Objections to such shale-development initiatives include the argument not only that the environmental damage is potentially so great that it would be better to do without the additional liquid fuel, but that the presumed method of exploitation, involving mining and subsequent processing, is premature. It has long been considered that the ultimately optimum way of exploiting the oil shale is by extraction of the volatile oils from the natural mineral (kerogen) in situ, instead of large-scale excavation and retorting. This approach appears environmentally superior, but is not without possible surface-disturbance problems nor altogether free of a disposal problem, since at least some of the shale must be excavated to create what is in effect an underground retort.
Evaluation by the U.S. Interior Department itself has shown that reclamation of mined oil-shale land presents particularly difficult problems, because of the inhospitality of the backfill to most kinds of vegetation. Environmentalists also point to the potential pollution of ground-water and of nearby streams by water seeping through the mine workings. Water raises still another question in regard to oil-shale development, since large quantities are required for processing, in areas where freshwater is generally in scarce supply.

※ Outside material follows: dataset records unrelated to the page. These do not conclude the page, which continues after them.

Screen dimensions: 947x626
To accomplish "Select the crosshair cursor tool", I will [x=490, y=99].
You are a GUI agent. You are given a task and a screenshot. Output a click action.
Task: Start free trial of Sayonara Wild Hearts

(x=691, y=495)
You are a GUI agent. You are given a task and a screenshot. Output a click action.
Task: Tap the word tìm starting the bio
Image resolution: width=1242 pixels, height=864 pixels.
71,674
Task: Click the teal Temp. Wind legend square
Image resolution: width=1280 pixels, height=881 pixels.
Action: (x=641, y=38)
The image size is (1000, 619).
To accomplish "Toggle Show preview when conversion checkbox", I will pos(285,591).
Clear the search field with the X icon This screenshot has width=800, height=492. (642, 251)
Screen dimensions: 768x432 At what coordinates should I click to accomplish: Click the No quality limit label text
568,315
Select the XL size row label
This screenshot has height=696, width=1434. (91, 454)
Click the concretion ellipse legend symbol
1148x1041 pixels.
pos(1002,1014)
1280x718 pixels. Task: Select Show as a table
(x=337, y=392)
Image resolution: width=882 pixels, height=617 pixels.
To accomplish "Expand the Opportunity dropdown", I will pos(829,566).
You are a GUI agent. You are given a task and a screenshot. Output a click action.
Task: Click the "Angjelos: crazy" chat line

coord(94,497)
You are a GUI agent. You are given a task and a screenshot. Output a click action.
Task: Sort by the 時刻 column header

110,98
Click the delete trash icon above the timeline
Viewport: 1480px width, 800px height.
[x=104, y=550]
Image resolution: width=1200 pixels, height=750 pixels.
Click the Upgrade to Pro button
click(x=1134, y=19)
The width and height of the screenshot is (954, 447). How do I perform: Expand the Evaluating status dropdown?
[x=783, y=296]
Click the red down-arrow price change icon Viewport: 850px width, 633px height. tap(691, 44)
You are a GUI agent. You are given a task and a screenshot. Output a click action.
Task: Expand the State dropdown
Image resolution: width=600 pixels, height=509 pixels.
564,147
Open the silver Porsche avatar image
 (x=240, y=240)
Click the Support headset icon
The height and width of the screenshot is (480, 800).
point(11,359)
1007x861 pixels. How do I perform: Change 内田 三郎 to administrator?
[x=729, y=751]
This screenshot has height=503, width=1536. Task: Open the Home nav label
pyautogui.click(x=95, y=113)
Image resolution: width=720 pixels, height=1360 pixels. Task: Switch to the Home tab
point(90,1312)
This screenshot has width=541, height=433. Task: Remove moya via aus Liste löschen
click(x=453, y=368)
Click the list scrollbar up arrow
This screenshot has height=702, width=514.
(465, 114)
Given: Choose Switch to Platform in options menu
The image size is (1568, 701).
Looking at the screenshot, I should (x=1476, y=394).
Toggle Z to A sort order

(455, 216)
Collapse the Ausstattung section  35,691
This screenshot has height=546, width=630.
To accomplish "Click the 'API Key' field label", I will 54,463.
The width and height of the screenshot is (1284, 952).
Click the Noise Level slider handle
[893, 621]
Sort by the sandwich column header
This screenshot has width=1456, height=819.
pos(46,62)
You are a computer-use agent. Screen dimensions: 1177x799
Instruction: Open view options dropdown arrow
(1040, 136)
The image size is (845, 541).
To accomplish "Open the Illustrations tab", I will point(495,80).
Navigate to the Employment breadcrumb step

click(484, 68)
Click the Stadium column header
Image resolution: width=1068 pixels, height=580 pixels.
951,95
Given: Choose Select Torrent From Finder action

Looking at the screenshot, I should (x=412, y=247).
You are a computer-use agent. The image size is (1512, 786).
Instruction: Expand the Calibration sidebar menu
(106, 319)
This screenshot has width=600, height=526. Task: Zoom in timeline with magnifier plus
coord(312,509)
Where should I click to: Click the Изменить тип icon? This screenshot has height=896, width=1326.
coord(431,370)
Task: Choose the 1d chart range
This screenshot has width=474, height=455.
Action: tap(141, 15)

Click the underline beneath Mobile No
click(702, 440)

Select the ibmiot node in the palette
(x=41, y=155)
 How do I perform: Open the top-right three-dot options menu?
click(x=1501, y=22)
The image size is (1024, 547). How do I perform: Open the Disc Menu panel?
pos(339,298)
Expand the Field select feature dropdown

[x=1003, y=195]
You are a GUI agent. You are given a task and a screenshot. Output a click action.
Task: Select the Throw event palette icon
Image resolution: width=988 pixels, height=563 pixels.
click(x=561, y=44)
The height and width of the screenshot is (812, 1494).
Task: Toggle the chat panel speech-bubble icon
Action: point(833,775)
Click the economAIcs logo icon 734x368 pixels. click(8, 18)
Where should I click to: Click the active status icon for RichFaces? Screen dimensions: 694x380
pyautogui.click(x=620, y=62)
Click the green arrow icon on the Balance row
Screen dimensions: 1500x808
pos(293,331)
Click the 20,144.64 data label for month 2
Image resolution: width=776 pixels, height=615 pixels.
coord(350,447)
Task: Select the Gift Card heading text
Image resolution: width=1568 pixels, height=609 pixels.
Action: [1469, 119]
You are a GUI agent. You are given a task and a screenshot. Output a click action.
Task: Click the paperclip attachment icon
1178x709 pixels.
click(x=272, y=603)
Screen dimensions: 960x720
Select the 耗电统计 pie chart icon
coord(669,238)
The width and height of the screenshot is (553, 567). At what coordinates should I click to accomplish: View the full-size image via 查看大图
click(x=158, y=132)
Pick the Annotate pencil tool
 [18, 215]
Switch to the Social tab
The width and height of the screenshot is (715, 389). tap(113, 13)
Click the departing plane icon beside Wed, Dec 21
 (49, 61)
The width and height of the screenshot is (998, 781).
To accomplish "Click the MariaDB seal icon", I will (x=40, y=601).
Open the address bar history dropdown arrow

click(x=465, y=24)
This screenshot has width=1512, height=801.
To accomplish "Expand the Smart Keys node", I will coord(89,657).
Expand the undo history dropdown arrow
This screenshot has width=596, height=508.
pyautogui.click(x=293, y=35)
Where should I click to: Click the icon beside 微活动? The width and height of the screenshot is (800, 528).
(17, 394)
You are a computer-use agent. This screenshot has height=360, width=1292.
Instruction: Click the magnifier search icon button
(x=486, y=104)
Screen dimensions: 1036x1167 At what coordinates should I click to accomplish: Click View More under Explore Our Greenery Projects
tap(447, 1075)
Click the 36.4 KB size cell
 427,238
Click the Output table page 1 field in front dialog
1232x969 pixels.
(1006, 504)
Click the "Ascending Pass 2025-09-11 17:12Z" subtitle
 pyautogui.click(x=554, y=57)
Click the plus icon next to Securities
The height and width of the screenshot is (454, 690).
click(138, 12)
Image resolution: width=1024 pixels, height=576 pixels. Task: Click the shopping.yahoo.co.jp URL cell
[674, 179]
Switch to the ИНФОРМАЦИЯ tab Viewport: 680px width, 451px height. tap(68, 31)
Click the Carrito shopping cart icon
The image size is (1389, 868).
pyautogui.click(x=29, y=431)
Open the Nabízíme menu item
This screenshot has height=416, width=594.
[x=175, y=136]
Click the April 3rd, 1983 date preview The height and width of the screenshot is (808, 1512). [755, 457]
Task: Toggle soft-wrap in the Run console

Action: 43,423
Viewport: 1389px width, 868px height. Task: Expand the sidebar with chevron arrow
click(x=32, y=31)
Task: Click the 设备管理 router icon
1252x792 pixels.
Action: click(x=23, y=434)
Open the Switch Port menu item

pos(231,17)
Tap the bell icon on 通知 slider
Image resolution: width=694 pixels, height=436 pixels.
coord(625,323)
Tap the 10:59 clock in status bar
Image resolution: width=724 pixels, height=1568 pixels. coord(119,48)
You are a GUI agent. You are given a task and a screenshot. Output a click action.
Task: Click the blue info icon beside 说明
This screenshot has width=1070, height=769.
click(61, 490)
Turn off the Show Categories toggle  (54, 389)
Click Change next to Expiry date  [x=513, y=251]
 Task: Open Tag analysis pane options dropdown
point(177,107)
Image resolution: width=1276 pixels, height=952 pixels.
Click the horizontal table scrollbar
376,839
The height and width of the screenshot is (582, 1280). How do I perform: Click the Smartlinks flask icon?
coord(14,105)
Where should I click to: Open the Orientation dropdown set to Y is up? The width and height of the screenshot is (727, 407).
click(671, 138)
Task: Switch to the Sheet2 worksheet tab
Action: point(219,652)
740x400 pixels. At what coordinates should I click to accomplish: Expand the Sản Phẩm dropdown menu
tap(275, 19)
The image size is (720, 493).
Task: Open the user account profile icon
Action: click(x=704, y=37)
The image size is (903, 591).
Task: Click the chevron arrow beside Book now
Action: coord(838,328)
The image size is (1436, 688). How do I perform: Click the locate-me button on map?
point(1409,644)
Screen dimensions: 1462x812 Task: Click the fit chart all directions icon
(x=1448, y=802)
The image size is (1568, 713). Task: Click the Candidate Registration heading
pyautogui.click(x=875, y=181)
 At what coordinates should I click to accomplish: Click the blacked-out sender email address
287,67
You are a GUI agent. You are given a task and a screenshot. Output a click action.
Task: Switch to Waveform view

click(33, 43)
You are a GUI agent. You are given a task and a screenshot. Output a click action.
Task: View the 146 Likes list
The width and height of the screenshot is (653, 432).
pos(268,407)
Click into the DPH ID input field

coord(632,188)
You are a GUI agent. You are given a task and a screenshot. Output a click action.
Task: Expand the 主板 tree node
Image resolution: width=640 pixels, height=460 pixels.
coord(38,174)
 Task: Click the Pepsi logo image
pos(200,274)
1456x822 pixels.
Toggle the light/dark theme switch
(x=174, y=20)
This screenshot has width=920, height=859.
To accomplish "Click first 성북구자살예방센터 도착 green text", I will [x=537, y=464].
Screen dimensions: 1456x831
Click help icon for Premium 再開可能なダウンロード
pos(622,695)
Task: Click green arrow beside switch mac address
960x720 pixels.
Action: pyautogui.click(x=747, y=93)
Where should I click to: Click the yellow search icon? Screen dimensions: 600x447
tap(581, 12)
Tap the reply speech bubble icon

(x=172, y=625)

Environmental considerations have similarly been a stumbling block with regard to oil on the continental shelf. Here, too, the Interior Department, after four years of little activity, has decided to face the repercussions. The gathering energy crisis resulted, at various times in 1973, in the sale, offering, or opening to nomination of new blocks of Gulf of Mexico leases. Also opened to nomination, for 1974 sale, were new tracts off California. And there was talk of near-future offerings, for the first time, of Atlantic Coast leases, contingent on the outcome of a broad-ranging investigation entrusted by the President to the Council on Environmental Quality, including public hearings across the country, consultants' reports, and workshops. New risks of major oil spills, and in some places the certainty of "visual pollution" by close-in offshore drilling structures, are implicit in such moves.
Talk of offshore oil terminals gathered similar momentum, paralleled by environmentalist reaction. The immediate need was diminished somewhat as the result of the Arab oil embargo, but the prospects grew that construction would soon be under way on one or more terminals for receipt of oil and possibly for liquefied natural gas and other bulk fuels.
Reconciling environmental objectives with oil production on the continental shelf has an importance beyond most other types of environmental compromise in respect to future adequacy of liquid fuel supplies. Omitting Alaska, subsea oil deposits around the margins of the United States as of now probably offer considerably more unexploited oil resources than in all of the U.S. land area. The technology to reach the great bulk of these resources is well developed, and there are only minor questions of U.S. jurisdiction.